*ACTIONS TO TAKE:*
**A.** List every point that appears under "At A Glance" in the article on functional abdominal pain.
**B.** According to the article on functional abdominal pain, which award did Dr. Saps receive?

*EXTRACT TO READ:*
2009 SapsBy: Miguel Saps, MD

University of Miami Hospital, Miami, FL

Dr. Saps is the recipient of the 2009 IFFGD Research Award for Junior Investigator, Pediatrics. Dr. Saps is an innovative researcher who has done much to increase understanding of the prevalence and impact of functional GI disorders among children, as well as how to help children with functional abdominal pain. He is instrumental in establishing clinical care models for children with complex pain predominant conditions.

At A Glance

  • Functional abdominal pain may occur alone or along with other gastrointestinal (GI) symptoms.
  • It is common in children and adolescents.
  • Emotional distress may result from and/or influence the pain.
  • There are a number of treatments and management approaches.
  • The outlook for kids with functional abdominal pain is generally good.

What is functional abdominal pain?

Functional gastrointestinal (GI) disorders are a group of conditions. They are characterized by a combination of GI symptoms. These arise from the interaction of multiple biological, psychological, and social factors. A common characteristic of all these disorders is the absence of an identifiable anomaly in the usually sought medical workup.

Among, these various disorders there are some in which pain is the predominant symptom. They are frequent in children and are commonly grouped under the generic term functional abdominal pain. Functional abdominal pain may be associated with other GI symptoms such as nausea, diarrhea, or constipation. Sometimes the pain occurs alone.

(Stored records)
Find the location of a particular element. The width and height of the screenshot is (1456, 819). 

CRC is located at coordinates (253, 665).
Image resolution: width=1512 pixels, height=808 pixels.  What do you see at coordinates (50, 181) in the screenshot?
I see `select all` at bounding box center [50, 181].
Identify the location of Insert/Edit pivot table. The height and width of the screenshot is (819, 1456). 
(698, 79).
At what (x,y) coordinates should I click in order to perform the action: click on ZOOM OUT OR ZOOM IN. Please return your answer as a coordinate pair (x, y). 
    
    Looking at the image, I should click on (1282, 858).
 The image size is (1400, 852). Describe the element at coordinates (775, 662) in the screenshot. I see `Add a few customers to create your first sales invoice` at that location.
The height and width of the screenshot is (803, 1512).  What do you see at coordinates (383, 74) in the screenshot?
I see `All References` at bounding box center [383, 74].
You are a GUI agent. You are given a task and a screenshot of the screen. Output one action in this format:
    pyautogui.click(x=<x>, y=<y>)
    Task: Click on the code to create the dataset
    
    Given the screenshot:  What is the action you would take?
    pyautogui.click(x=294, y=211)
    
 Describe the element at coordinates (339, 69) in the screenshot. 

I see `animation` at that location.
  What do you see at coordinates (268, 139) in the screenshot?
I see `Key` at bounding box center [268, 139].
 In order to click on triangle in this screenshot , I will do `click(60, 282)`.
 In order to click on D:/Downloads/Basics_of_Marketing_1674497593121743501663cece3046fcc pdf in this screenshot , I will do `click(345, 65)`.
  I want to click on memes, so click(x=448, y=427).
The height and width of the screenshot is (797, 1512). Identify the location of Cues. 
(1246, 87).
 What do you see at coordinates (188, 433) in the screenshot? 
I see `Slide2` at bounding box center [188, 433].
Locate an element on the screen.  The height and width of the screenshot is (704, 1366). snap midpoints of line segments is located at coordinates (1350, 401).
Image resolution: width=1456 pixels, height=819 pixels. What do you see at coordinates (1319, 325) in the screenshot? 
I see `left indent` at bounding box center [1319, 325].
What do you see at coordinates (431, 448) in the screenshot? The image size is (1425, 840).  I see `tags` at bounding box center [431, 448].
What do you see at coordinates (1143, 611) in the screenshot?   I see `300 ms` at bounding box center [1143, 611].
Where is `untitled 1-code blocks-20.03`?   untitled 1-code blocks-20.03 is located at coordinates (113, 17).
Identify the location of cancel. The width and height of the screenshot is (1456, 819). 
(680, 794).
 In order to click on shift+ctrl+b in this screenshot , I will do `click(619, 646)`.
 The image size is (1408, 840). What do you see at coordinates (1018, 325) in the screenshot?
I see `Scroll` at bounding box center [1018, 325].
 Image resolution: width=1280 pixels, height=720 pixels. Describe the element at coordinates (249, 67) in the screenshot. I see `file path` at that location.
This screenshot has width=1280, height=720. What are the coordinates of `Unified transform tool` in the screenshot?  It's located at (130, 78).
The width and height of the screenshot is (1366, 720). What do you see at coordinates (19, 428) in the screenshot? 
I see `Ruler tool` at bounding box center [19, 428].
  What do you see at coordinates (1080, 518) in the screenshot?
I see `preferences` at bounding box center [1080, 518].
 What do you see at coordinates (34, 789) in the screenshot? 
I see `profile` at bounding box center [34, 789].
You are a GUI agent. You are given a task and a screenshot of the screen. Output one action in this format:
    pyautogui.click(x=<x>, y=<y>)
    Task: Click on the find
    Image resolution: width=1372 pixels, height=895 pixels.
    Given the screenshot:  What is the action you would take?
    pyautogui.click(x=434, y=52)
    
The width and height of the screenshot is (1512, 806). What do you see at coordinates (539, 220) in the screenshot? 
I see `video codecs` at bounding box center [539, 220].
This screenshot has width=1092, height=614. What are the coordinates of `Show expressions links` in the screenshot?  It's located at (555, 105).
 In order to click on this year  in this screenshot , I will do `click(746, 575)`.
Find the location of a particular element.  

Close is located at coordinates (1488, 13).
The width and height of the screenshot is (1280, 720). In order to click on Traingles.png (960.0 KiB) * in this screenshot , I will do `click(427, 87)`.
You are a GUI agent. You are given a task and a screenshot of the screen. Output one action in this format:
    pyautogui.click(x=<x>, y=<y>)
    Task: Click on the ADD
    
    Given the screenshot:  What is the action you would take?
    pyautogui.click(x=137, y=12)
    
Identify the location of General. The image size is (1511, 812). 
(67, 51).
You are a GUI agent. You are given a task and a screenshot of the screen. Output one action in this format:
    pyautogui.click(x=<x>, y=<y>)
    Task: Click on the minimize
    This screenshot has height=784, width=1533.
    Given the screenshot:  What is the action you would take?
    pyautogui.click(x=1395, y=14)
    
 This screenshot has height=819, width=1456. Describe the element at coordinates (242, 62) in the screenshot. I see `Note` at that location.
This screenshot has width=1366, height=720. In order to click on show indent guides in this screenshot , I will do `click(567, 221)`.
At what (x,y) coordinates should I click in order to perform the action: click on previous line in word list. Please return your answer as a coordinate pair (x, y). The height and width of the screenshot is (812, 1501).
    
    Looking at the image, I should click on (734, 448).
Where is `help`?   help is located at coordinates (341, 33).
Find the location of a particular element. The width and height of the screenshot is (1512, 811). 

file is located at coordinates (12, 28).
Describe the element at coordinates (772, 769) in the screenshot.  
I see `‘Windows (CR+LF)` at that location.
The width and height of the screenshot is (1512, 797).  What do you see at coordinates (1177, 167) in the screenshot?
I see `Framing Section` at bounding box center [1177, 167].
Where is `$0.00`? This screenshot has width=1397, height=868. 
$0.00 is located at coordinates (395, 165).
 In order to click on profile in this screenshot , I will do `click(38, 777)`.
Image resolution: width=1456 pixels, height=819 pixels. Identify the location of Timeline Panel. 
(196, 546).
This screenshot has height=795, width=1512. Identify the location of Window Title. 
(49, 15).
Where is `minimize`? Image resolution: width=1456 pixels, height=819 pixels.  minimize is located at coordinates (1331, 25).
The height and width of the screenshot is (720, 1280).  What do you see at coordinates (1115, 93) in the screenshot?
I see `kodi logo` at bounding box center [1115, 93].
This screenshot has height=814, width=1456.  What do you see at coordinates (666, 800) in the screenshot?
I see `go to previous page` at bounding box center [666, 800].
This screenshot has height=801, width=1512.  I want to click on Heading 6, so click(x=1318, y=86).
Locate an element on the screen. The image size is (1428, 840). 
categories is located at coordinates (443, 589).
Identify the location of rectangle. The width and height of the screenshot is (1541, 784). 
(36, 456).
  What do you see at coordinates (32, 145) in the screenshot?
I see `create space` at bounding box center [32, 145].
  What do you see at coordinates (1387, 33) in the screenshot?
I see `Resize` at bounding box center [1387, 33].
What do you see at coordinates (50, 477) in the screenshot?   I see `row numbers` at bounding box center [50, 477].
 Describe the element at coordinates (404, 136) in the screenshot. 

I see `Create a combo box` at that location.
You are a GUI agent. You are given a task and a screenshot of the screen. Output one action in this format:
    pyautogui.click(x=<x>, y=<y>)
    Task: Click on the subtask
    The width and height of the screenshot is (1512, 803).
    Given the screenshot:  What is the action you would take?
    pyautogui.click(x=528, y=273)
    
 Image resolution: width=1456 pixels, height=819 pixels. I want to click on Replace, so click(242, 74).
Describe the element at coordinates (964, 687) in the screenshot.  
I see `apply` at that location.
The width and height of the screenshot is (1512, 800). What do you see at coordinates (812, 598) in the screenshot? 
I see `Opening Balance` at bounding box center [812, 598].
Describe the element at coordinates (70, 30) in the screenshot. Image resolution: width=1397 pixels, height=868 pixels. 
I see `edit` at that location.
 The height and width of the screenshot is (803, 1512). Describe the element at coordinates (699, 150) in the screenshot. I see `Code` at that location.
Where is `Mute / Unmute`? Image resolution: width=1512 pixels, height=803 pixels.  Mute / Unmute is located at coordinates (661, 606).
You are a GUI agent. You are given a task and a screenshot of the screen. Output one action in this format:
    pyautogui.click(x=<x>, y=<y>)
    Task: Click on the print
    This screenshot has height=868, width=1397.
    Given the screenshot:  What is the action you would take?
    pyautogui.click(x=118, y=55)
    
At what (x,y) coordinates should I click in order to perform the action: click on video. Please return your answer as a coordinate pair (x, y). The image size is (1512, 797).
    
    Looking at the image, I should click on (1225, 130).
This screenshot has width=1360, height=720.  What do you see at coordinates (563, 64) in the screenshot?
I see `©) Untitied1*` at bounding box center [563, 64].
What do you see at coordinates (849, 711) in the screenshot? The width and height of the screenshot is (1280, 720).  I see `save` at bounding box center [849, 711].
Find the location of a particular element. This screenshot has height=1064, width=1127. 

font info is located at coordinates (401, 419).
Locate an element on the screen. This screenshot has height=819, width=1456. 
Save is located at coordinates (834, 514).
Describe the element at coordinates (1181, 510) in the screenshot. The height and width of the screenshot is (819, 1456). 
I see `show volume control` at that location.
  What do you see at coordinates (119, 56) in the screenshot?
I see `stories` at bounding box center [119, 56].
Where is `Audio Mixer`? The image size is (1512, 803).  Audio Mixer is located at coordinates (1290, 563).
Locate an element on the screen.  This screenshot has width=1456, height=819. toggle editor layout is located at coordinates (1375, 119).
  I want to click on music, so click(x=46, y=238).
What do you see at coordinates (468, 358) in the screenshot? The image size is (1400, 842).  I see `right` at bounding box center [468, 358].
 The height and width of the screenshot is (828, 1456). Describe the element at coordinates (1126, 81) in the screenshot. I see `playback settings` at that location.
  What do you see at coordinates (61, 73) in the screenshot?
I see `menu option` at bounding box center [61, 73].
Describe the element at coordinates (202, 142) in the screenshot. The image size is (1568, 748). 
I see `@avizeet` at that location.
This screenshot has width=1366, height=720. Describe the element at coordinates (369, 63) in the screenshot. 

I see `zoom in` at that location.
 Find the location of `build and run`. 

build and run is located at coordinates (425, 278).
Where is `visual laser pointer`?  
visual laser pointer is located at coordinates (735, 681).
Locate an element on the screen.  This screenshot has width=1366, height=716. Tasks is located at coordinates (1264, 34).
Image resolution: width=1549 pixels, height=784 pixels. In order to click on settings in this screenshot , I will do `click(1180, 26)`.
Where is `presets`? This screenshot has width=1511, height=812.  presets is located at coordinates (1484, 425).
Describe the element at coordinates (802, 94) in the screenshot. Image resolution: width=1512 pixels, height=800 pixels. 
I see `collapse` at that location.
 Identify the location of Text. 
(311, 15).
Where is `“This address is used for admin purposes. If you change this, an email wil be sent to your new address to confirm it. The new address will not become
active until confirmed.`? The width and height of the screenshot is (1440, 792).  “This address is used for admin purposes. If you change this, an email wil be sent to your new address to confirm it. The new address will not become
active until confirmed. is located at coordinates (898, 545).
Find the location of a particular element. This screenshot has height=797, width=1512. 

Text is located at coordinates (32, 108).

*RESULTS:*
**A.**
- Functional abdominal pain may occur alone or along with other gastrointestinal (GI) symptoms.
- It is common in children and adolescents.
- Emotional distress may result from and/or influence the pain.
- There are a number of treatments and management approaches.
- The outlook for kids with functional abdominal pain is generally good.

**B.** The 2009 IFFGD Research Award for Junior Investigator, Pediatrics.